Extract:
========
Lean Innovation case studies

Client: a-n Artist Information Company

Name: Mark Adamson / Justin Souter

Duration: 6 months

Summary:

a-n are a long-standing and well-regarded digital publishing/membership company with over 20,000 members and subscribers nationally. Founded in 1980, they have successfully operated in their specialist field developing a strong and trusted brand. a-n is a distributed organization with offices in Newcastle and London and staff based remotely around the UK and in Europe.

a-n required external expertise and capacity to strategically analyze their operational culture and suite of products and services with a specific brief to identify and develop new income opportunities and exploitation of own-IP assets to grow the company, using Lean Start-Up/Innovation tools and techniques.

Work delivered:

a-n’s core proposition is based on providing a range of services focusing on the professional environment for the visual arts, bringing together artists, art students, producers, arts professionals, researchers, arts organisations and universities. They enjoy active membership engagement and, as part of their strategy, have partnered with third parties to support their members on the provision of services – this includes, by way of example, the development and roll-out of a specialist insurance product for artists.

a-n have a well-developed web platform and wished to explore the viability and opportunity to fast-test potential new products and services, recognizing the need to innovate to a) remain competitive in a fast-changing market and b) provide ongoing relevance and value to their customers. They also, however, recognized the need to manage new product development in a manner that fitted the make-up and culture of the team, and also limited risk given limited assets and resources (time, money, people) requiring robust routes to test and evaluate ideas and prioritize resources accordingly.

Core elements of the work therefore included:

  • Examination of a-n’s own business model, using the Value Proposition Canvas and Empathy Map to help generate a shared understanding of a-n’s customer segments.
  • Introduction to and development of a current and future Business Model Canvas for the organization with all team members contributing input and analysis.
  • Specific ‘learning to do’ topics included: Business Models, patterns, iterating; Measurement / Actionable metrics; Lean UX / product management; Customer development, customer interviews; and, Core Lean Startup concepts such as Minimum Viable Products (MVPs).
  • Flexible and accessible approach to learning, development and deployment for staff using materials including videos, free online training courses, participatory exercises, books, articles / blog posts; and, feedback session to complement the training activities and give a-n team members a chance to reflect together on emerging insights.
  • Identification of potential new products and services, routes to test and introduce, identification of key partners and resources. Presentation to a-n Board for adoption and implementation.

Outcomes:

  • New innovation culture supported by flexible tools and processes embedded in organization.
  • New methods to engage, test and evaluate customers.
  • Introduction to and engagement with new partners.
========
Source excerpt:
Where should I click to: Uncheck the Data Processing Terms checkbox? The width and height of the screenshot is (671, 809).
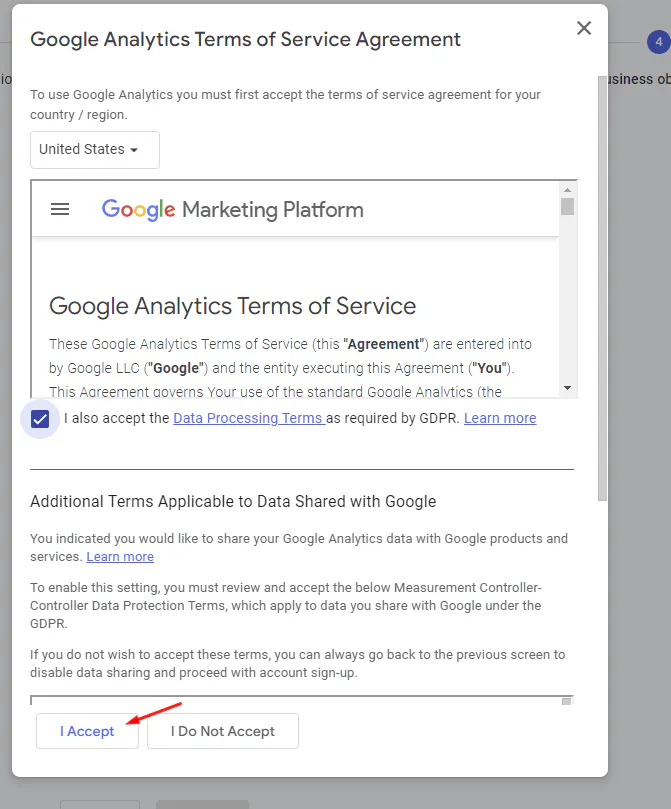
========
List each outcome that the case study reports for the work.

- New innovation culture supported by flexible tools and processes embedded in organization.
- New methods to engage, test and evaluate customers.
- Introduction to and engagement with new partners.